Schmalensee, den 10. 07. 2022

Die Gemarkung Schmalensees und deren Umgebung ist für die Archäologie von einem grundsätzlichen Interesse. Neben den erkennbaren vor- und frühzeitlichen Grabstätten – Hügelgräber im Grasweg und gegenüber dem Sportplatz, Grabhügel und Urnengräber auf Mang de Bargen, sowie Grabhügel und Langbetten auf dem Grimmelsberg – zeugen in alten Flurkarten noch weit mehr Einträge von der Anwesenheit des Menschen seit der Steinzeit. Nun hat das Archäologische Landesamt die Ergebnisse seiner Sondierung auf der Fläche für ein geplantes Neubaugebiet im Grasweg, oberhalb der Damsdorfer Straße vorgelegt. Und die beinhalten eine kleine Sensation.

 

Mitten im Baugebiet: ein steinzeitliches Langbett

 

Ein Hauptaugenmerk der Archäologen, die vom 13. bis 16. Juni auf einer etwa 3,6 Hektar großen Fläche aktiv wurden, lag auf dem „Punkt 32“ in einer Karte der Wissenschaftlerin Hildegard Gräfin Schwerin von Krosigk, die 1976 in einer Schrift die bis dato angestellten Funde und Karteneinträge von Siedlungs- und Gräberspuren zusammenfasste. Entweder ein Grabhügel oder ein Langbett sei auf dem Flurstück zu finden, das zum neuen Baugebiet werden soll. Tatsächlich wurde man fündig, wenn auch nicht genau an der Stelle in ihrer Karte: Ein Megalithgrab aus dem Neolithikum – also ein steinzeitliches Langbett.

 

Dem Homepage-Team war es möglich, vor Ort zu fotografieren und Informationen zu erhalten. Demnach ist von dem Langbett nicht mehr viel erhalten, was der Laie erkennen könnte.
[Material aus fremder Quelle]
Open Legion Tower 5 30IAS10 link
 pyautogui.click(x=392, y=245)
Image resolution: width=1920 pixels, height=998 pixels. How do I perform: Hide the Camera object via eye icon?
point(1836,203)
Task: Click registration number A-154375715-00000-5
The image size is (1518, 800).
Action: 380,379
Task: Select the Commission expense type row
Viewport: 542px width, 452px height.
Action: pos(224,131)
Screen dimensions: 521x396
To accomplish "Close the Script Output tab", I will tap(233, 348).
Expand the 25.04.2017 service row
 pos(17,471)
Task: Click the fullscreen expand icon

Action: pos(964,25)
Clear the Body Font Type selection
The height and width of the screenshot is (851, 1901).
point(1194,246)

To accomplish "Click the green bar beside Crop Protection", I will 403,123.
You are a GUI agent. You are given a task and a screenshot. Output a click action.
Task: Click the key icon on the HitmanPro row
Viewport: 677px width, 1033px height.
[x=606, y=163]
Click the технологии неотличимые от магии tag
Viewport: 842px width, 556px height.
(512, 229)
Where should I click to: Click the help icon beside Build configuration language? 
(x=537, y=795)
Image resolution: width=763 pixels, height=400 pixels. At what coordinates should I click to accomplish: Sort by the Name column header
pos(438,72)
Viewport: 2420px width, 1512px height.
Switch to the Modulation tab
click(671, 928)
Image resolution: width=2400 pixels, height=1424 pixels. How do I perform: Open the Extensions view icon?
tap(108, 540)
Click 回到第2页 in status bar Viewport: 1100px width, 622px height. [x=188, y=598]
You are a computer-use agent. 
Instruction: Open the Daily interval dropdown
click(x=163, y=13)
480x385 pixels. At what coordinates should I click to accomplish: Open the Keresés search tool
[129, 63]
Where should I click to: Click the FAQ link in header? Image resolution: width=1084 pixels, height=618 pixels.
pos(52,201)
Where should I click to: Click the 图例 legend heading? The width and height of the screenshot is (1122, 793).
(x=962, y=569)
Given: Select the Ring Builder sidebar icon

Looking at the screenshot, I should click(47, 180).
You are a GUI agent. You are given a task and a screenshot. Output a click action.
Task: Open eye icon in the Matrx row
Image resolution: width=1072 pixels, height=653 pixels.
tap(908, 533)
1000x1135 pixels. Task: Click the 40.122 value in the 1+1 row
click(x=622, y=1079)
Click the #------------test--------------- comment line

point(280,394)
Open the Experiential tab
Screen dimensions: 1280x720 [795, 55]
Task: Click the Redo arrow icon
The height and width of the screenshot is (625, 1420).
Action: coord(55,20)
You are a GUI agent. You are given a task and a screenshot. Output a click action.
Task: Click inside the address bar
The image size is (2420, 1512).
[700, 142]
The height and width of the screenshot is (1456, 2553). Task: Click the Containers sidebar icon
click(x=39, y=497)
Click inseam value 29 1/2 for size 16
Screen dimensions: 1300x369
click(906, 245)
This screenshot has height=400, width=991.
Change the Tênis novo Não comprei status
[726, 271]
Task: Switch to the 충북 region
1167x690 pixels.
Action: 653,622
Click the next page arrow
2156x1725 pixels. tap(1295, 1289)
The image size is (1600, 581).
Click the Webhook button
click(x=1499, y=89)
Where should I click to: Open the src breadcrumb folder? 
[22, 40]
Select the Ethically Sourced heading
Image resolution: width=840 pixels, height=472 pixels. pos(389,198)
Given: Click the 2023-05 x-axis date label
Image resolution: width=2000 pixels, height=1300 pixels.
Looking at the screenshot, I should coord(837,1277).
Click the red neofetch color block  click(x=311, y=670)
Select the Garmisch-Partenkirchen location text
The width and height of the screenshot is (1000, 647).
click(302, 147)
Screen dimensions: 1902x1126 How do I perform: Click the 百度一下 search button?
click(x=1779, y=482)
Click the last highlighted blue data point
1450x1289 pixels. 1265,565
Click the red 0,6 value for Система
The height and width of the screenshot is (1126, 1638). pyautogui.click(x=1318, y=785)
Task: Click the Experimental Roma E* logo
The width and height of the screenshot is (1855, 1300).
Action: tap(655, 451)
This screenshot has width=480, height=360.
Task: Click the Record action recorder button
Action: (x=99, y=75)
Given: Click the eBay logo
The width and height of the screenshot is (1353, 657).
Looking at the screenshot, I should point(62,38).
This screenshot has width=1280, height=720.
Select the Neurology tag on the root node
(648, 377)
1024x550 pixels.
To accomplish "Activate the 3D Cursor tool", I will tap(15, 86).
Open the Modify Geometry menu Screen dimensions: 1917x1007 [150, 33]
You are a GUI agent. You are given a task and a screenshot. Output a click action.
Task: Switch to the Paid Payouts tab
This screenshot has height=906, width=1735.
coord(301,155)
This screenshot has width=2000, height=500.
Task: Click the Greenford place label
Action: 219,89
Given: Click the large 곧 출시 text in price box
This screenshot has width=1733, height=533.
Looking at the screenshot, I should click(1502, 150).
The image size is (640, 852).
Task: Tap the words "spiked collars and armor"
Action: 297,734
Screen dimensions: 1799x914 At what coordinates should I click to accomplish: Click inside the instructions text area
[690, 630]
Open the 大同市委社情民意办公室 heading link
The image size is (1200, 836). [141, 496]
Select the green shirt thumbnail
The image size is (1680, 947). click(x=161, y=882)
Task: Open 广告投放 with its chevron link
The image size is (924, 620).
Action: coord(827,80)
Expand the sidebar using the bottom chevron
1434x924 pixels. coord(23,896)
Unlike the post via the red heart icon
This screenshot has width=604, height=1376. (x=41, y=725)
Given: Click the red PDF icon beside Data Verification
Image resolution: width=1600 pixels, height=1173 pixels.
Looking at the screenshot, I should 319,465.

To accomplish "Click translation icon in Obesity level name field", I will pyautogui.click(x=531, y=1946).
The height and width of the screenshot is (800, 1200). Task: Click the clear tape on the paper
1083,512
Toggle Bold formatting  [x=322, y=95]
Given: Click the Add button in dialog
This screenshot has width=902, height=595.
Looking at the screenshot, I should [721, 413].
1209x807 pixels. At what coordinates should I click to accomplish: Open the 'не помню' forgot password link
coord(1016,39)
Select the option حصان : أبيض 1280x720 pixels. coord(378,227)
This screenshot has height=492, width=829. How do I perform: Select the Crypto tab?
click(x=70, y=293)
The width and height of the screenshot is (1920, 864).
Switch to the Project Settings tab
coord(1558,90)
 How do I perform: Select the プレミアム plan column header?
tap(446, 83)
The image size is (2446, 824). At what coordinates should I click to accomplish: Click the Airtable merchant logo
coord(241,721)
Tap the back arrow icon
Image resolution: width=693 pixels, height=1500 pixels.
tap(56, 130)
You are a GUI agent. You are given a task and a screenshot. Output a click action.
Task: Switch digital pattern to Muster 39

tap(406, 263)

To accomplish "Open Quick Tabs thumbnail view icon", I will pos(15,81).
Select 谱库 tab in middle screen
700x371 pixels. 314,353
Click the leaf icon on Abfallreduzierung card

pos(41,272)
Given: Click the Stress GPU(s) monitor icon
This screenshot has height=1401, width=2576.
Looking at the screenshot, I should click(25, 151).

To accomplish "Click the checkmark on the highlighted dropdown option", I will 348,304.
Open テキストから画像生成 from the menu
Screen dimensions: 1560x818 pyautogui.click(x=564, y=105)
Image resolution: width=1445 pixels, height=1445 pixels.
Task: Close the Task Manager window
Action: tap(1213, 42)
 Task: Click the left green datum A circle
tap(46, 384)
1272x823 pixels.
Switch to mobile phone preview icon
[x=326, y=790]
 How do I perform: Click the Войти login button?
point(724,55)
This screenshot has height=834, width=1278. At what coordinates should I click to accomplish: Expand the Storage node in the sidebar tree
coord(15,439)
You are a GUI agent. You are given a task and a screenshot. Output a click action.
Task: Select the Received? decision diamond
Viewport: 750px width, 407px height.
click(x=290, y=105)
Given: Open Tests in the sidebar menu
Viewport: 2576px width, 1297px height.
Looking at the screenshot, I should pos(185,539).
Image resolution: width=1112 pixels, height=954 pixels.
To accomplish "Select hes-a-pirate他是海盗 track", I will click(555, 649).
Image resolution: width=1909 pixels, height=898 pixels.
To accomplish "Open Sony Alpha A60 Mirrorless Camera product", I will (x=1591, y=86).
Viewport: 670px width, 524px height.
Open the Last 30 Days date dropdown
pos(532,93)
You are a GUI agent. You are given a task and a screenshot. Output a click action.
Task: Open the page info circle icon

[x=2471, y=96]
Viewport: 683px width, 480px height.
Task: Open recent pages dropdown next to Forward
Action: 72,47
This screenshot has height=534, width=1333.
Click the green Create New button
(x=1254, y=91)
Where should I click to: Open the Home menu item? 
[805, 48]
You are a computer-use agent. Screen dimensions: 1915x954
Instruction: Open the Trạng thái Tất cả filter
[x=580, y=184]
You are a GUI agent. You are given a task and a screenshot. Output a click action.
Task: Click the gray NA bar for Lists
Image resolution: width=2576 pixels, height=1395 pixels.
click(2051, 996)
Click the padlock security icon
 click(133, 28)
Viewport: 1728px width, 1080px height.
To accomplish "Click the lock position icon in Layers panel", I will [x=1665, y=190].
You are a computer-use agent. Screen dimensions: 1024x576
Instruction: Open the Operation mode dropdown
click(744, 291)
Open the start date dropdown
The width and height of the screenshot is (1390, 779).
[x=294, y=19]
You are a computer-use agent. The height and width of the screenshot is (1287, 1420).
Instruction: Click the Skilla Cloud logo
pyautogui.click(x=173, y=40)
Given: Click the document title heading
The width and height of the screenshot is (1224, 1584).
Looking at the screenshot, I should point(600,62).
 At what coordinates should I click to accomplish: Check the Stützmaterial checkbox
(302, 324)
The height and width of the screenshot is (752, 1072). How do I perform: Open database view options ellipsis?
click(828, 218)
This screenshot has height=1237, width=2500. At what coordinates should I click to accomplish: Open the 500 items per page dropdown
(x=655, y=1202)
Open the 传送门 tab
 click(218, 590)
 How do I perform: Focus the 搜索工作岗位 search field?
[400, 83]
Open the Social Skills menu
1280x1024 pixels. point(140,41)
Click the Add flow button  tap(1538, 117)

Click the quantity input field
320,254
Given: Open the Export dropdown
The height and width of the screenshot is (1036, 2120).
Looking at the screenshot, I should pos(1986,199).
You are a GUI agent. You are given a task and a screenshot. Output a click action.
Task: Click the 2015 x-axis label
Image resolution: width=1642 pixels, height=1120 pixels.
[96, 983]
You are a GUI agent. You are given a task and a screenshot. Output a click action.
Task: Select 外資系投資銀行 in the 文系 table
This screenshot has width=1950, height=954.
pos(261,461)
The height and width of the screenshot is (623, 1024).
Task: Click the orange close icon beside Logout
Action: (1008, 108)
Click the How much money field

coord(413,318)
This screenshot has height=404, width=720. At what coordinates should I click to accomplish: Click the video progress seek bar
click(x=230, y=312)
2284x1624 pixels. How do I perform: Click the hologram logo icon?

Die dazugehörigen Findlinge, „Großsteine“, müssen in längst vergangener Zeit vom Feld geholt und vermutlich andernorts verbaut worden sein. Die Fachleute aber konnten sehr gut Lage und Ausdehnung ermitteln und machten die Feststellung, dass dieses Grab mit zwei rechteckigen, nebeneinander liegenden Grabkammern ausgestattet war. Insgesamt konnten allein in der Voruntersuchung im geplanten Neubaugebiet laut Kurzbericht 65 Funde registriert werden, von denen 30 zu dem Megalithgrab gehören, das der mittleren bis jüngeren Steinzeit zuzuordnen ist.

 

Am Rande des Baugebiets: ein Werkplatz oder eine Siedlung

 

Wohl von noch größerem Interesse dürfte sein, was die Sondierung am äußersten Ende der Flur, zum Teil außerhalb der einmal zu bebauenden Fläche ergab. Hier stießen die Mitarbeiterinnen und Mitarbeiter des Archäologischen Landesamtes binnen kurzer Zeit auf eisenzeitliche Spuren menschlicher Anwesenheit: Sie machten nahe der Geländekante oberhalb des Dorfes auf einer Fläche von 80x100 Meter 34 „Befunde“, die auf zwei Öfen und ein mutmaßliches Grubenhaus (etwa 25 Siedlungsgruben) schließen lassen.

 

Laut Kurzbericht handelt es sich um eine bisher unbekannte Siedlung (oder einen Werkplatz) der römischen Kaiserzeit. So wird die Eisenzeit um und nach dem Jahr 0 bezeichnet (mit einer Anwesenheit der Römer im Norden hat dies nichts zu tun). Die Experten verorten die angestellten Beobachtungen ins erste Jahrhundert nach Christi Geburt.

 

Verfärbungen im Erdreich, die der Laie vielleicht noch als solche erkennen mag, gaben den Fachleuten Aufschluss darüber, dass hier, an erhöhter Stelle, unweit eines Gewässers und im Windkanal, Brennöfen betrieben wurden. Entweder zur Verhüttung von Raseneisenerz zur Herstellung von Werkzeugen und Waffen oder von Keramik. Denn unter den Fundstücken konnten trotz der Kürze der Zeit zur Voruntersuchung auch „diverse Keramikscherben von geglätteter Gebrauchsware mit graubrauner oder schwarzgrauer Färbung, darunter Randstücke mit für die römische Kaiserzeit typischer Ausprägung“ aufgespürt werden.

 

Man stelle sich vor...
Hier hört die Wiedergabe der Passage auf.